The Chinese state has sought to impose itself as a "landlord state," claiming monopoly ownership over urban land.  The state's efforts to profit from its nominal monopoly have motivated a broad state building project.  The state has sought to reorganize the state itself, expropriate peri-urban villagers, and impose monopoly prices on real estate developers.  As my book project shows, the state was much more successful at rebuilding itself and refashioning its relations with business interests than at imposing its will on villagers; indeed, the state has made policy concessions to villagers that undermine its ambitions as a monopolist.  I argue that these ambitions and concessions have been driven by changes in national politics.

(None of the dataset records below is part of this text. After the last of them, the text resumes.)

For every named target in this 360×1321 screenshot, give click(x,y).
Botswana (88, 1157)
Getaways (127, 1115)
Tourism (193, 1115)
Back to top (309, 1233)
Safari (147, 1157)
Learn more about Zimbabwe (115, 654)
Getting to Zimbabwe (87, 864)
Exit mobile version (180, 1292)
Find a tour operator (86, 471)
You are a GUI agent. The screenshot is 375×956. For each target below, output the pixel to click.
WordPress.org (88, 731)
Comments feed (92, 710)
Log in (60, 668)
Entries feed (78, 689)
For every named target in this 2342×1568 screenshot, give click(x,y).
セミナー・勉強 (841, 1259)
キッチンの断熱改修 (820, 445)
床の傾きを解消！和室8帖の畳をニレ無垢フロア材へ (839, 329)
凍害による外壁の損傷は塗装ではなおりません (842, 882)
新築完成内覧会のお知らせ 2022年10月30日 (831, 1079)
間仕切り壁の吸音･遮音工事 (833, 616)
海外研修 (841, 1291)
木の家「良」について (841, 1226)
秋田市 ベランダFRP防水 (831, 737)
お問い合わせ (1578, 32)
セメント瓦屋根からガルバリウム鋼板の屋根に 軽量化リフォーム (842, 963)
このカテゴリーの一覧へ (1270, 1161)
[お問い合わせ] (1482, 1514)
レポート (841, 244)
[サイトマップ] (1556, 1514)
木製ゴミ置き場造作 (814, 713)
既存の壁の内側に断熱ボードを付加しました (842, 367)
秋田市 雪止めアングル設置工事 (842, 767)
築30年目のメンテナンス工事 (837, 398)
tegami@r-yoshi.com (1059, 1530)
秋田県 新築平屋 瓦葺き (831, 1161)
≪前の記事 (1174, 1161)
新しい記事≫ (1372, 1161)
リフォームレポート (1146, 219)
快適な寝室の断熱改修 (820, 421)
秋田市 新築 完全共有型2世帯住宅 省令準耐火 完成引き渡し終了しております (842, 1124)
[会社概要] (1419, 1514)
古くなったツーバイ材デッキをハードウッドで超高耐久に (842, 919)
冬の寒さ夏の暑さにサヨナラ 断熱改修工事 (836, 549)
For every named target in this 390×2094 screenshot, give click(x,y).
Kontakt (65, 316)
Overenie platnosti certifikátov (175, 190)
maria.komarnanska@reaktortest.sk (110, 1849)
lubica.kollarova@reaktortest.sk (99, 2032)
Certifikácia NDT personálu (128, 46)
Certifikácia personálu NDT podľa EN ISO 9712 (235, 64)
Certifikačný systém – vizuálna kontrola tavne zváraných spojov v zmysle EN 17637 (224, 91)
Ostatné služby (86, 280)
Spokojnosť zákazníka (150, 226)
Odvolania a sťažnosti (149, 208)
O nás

The Chinese state has met only mixed success in its ambitious landlord state project.  The state has proven adept at using institutional reforms and hierarchical discipline to overcome the resistance of pre-existing state institutions, concentrating control of state land assets in municipal and county governments.  Despite persistent corruption, real estate developers have largely been compelled to accept the state's monopoly pricing and its urban planning restrictions.  Peri-urban villagers, however, have resisted state efforts to expropriate land, extracting rising compensation over time.  This divergence between state-business and state-villager relations is part of a broader pattern in which the state has largely been able to hold businesses in line by leveraging their profit motive, but has made gradual but substantive policy concessions when citizens are incensed.  In addition to granting villagers higher compensation for their land, the Chinese state has resorted to two of its more common tactics for managing angry citizens: interposing intermediaries between itself and those from whom it seeks to extract resources, as well as packaging policy concessions as part of ambitious new state schemes.

By examining the Chinese state's landlord ambitions across the Reform Era, I highlight how state-society relations have changed over time in response to nationwide critical junctures.  Diverging from the existing literature, I argue for the centrality of temporal variation over subnational variation in our understanding of Chinese politics.  Although subnational variation in China is substantial, the landlord state model was actively promoted by the center and imposed on localities.  Key shifts in the state's internal organization and its relations with real estate developers and villagers have been driven by national bureaucratic turf battles, transitions in elite politics, and international financial crises.  The intense local politics of urban development has followed the broad patterns traced out by these national trends.